* [REQUIRED WORK] Every line below that holds the string "Download" should be copied.

··· AVAILABLE RECORDS

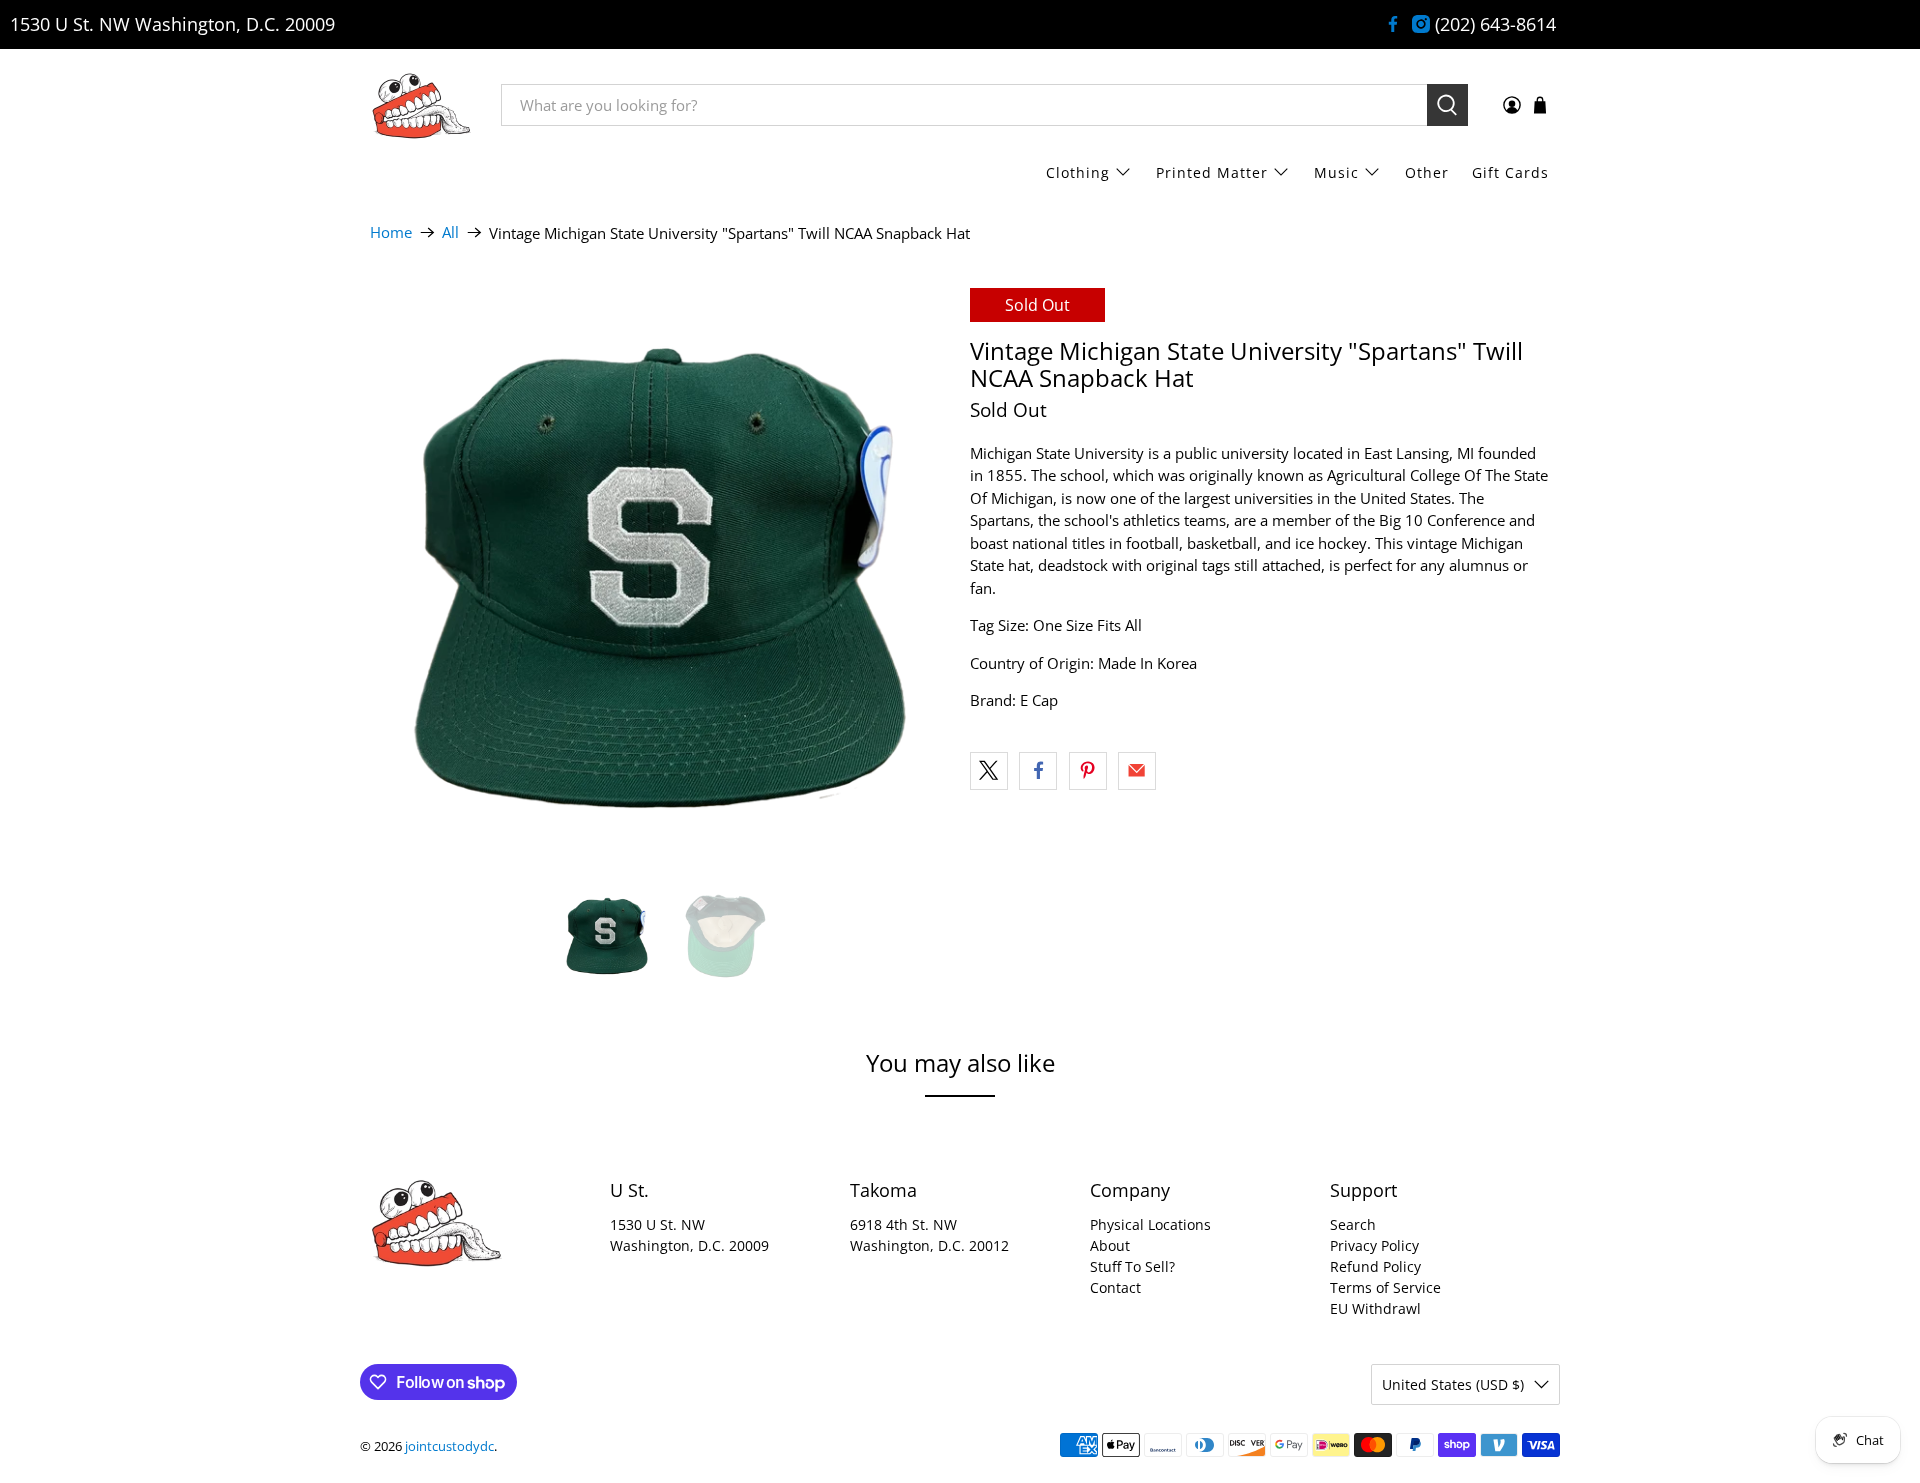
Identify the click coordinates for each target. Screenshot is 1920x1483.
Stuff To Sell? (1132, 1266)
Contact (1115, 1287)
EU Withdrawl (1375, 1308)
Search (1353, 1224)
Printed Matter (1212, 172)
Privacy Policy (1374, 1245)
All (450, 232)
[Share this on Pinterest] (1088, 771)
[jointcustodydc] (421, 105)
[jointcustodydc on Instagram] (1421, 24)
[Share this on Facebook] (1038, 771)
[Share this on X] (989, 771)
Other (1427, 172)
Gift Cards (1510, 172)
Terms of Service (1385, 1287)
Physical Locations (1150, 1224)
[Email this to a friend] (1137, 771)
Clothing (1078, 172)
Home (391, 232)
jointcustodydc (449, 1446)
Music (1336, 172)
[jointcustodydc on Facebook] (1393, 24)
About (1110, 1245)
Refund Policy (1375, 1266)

······
··· AVAILABLE RECORDS

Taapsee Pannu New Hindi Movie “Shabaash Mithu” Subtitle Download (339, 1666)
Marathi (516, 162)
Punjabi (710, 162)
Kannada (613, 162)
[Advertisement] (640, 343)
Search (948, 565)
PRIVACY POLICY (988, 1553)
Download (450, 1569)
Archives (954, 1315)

······

* [TASK ANSWER]
Taapsee Pannu New Hindi Movie “Shabaash Mithu” Subtitle Download (339, 1666)
Download (450, 1569)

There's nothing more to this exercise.